(PROBLEM TO SOLVE)
An exact copy of every entry below is required, and no picture may appear in it.

(RECORDS SHOWN)

+-------+

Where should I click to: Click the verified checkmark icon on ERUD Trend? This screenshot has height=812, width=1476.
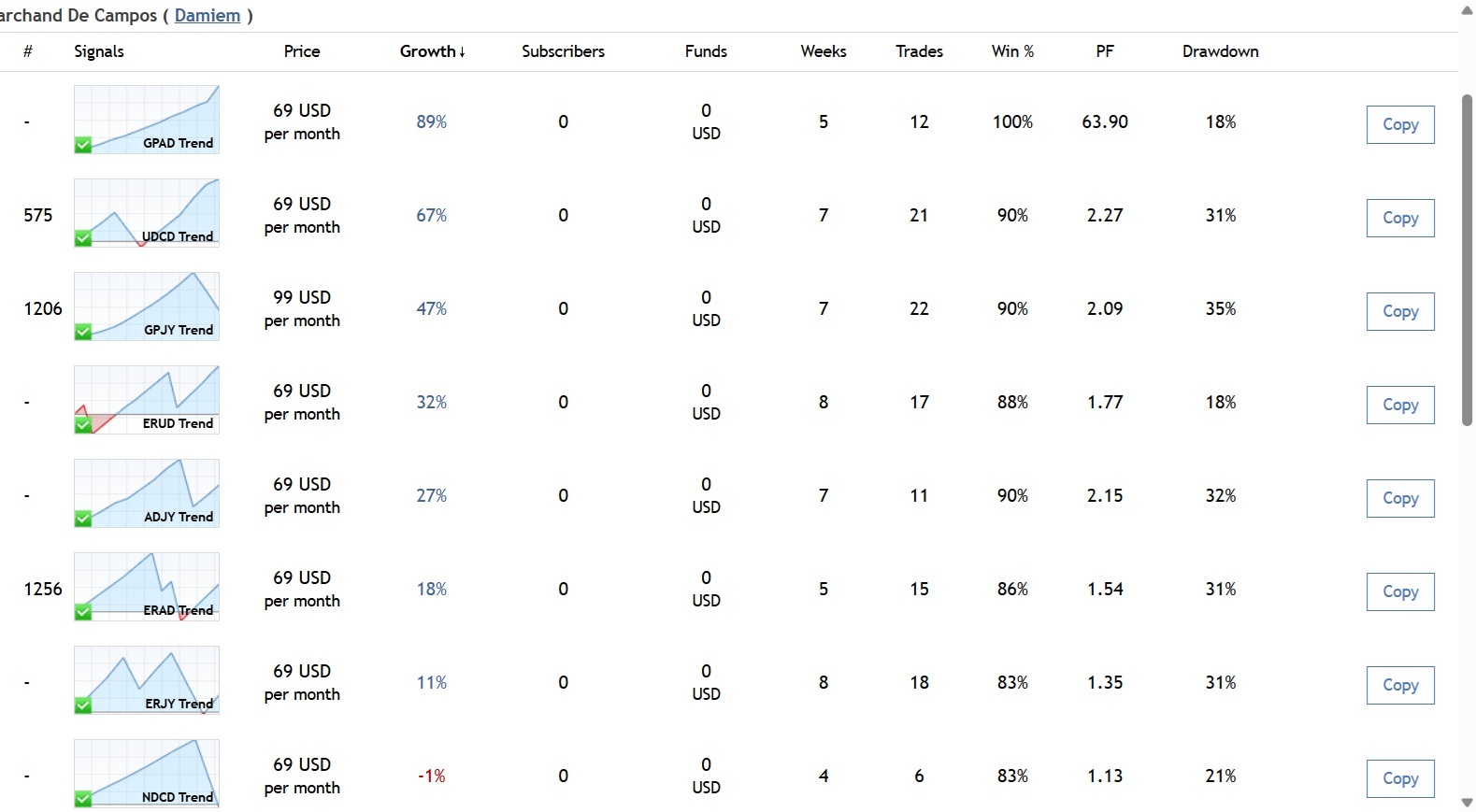point(83,425)
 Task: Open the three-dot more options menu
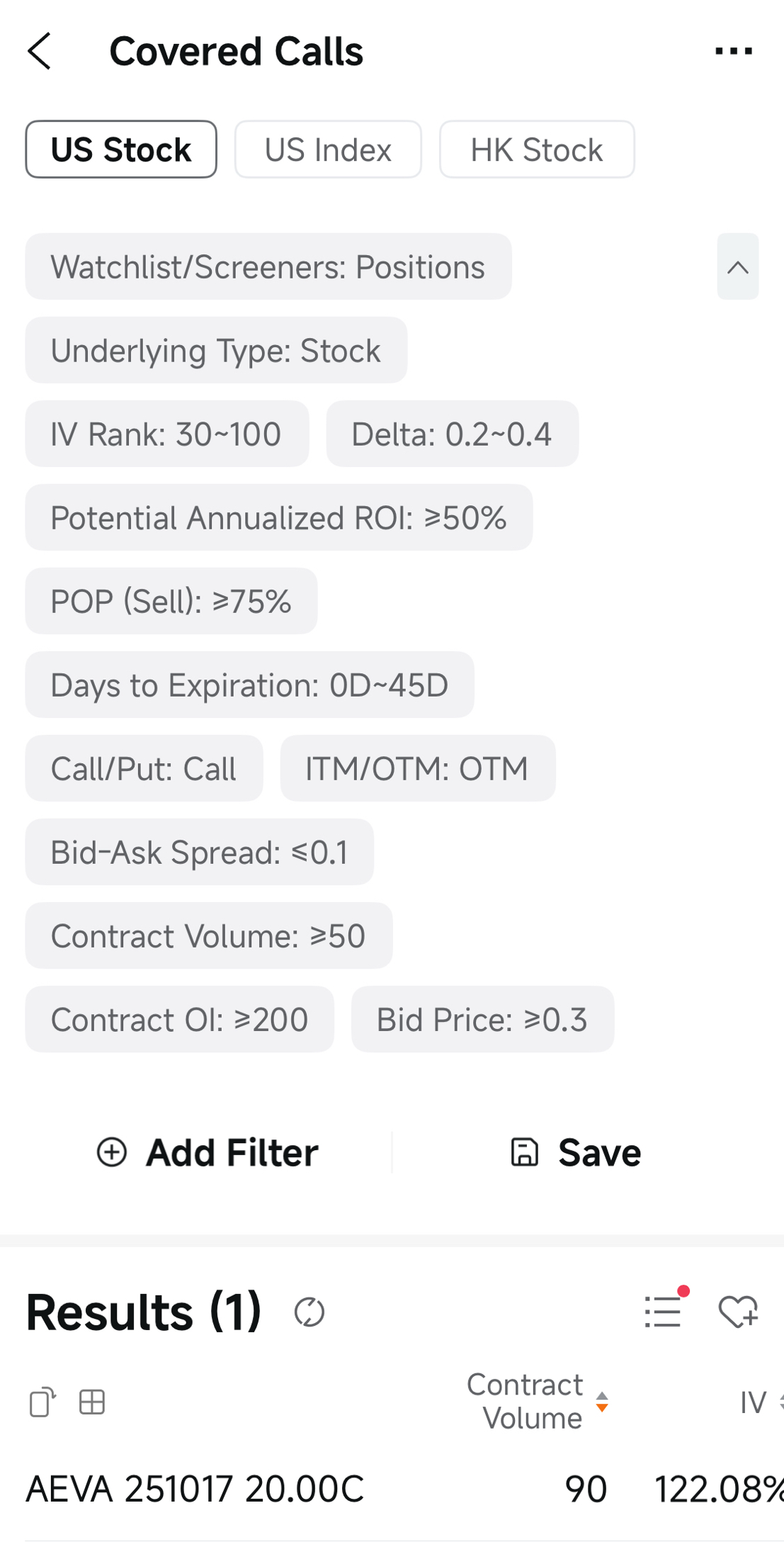point(733,51)
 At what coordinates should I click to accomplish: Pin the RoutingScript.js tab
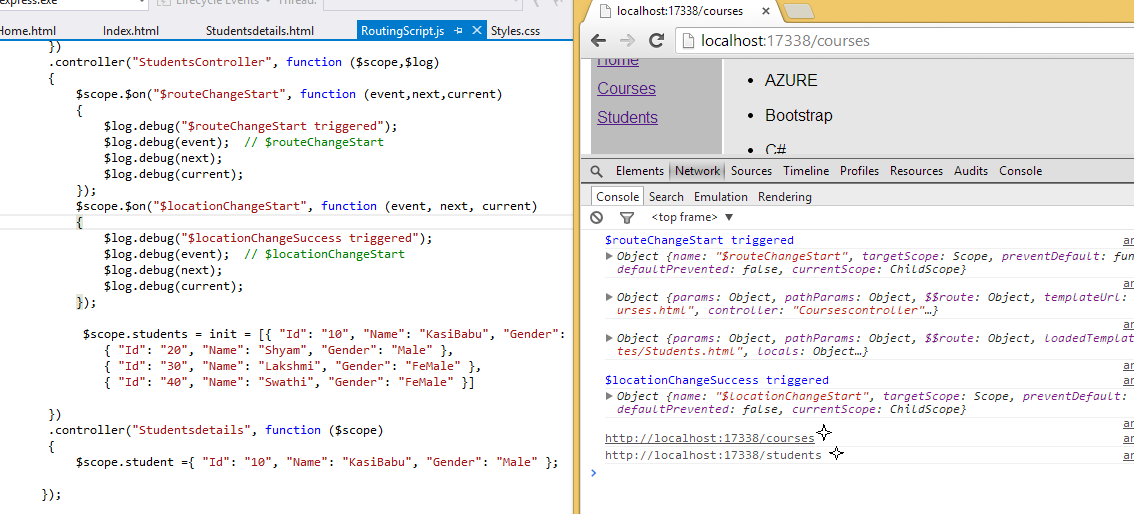coord(458,31)
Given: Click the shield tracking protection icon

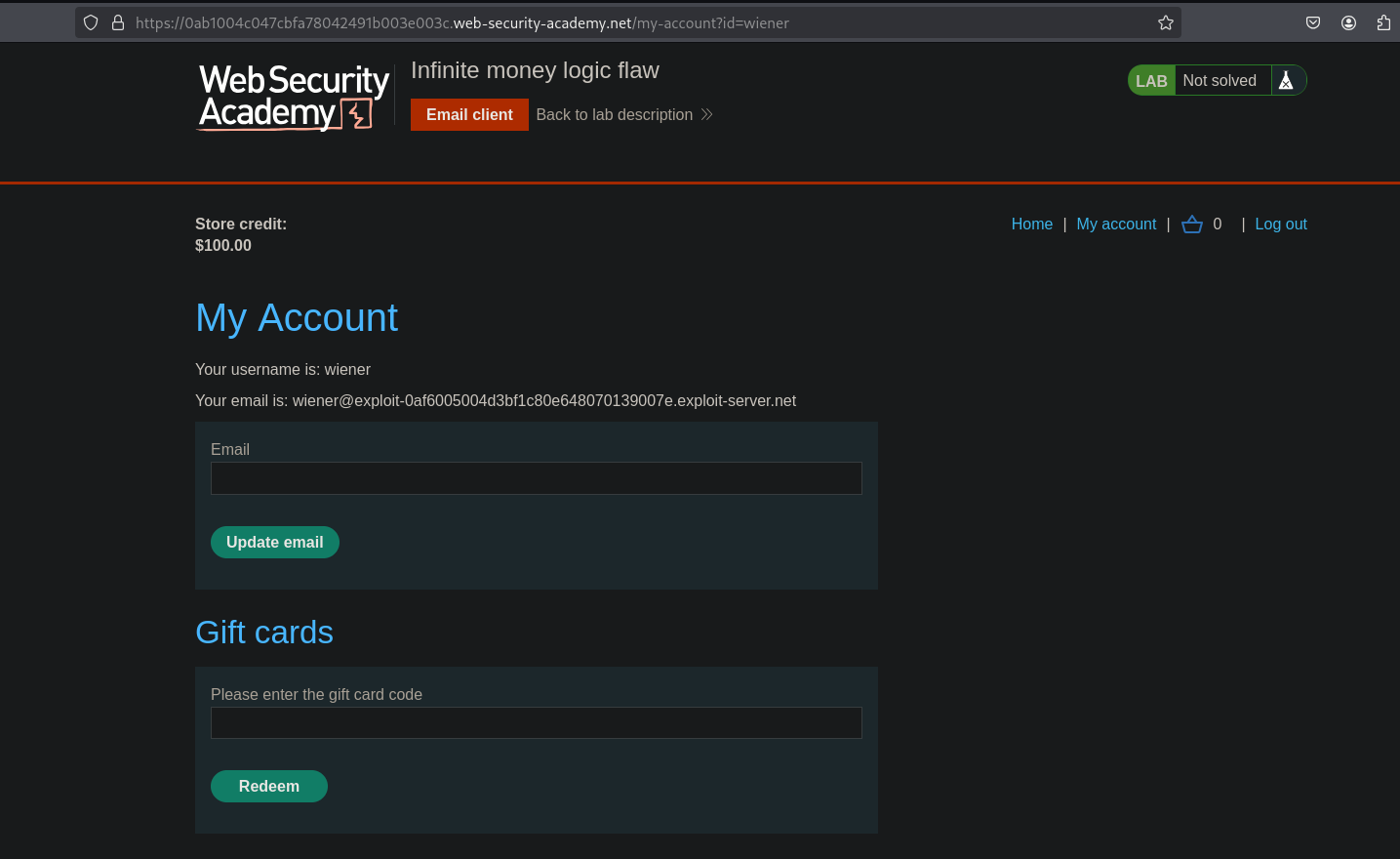Looking at the screenshot, I should [x=91, y=22].
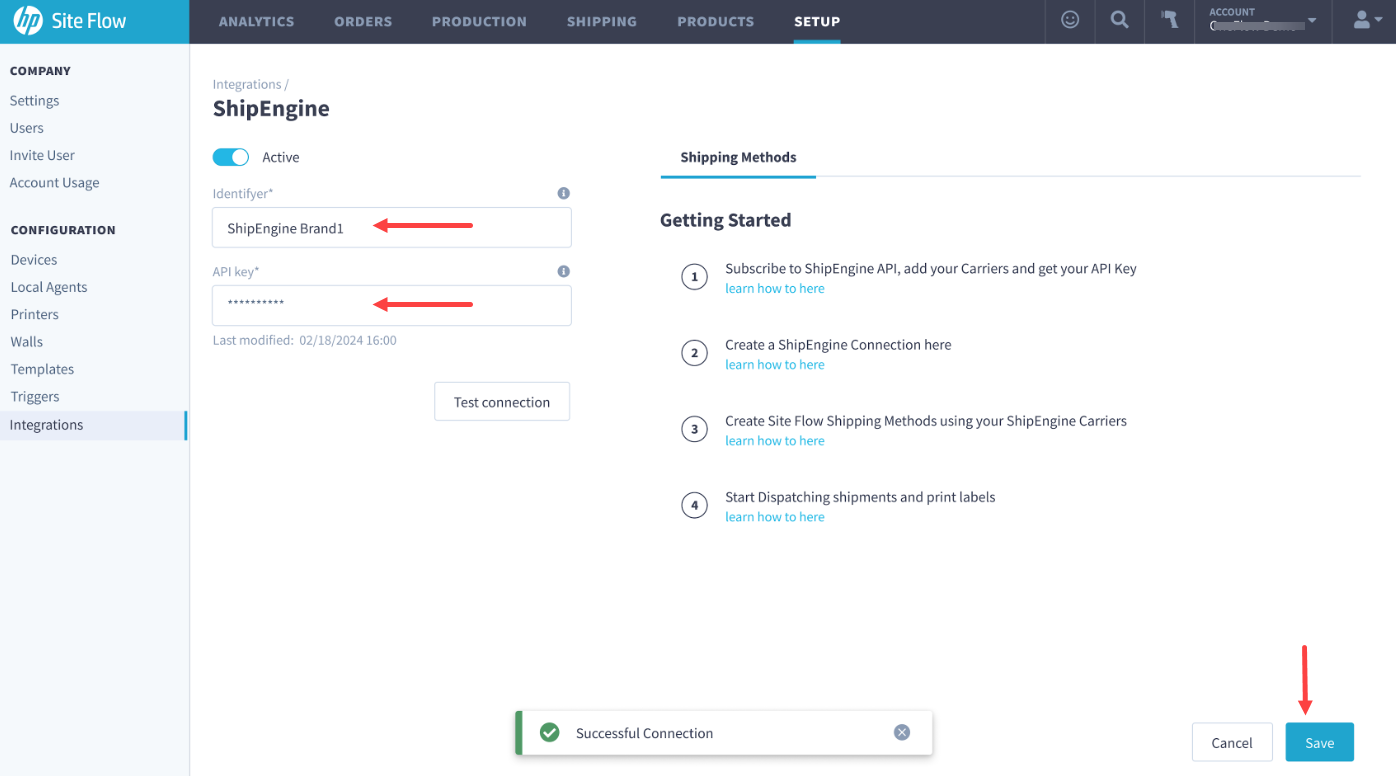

+-------+

(YOUR RESPONSE)
Where should I click to: Click the verified checkmark icon on ERUD Trend? This screenshot has height=812, width=1476.
point(83,425)
 Task: Open the three-dot more options menu
point(733,51)
 At what coordinates should I click to accomplish: Pin the RoutingScript.js tab
coord(458,31)
Given: Click the shield tracking protection icon

Looking at the screenshot, I should [x=91, y=22].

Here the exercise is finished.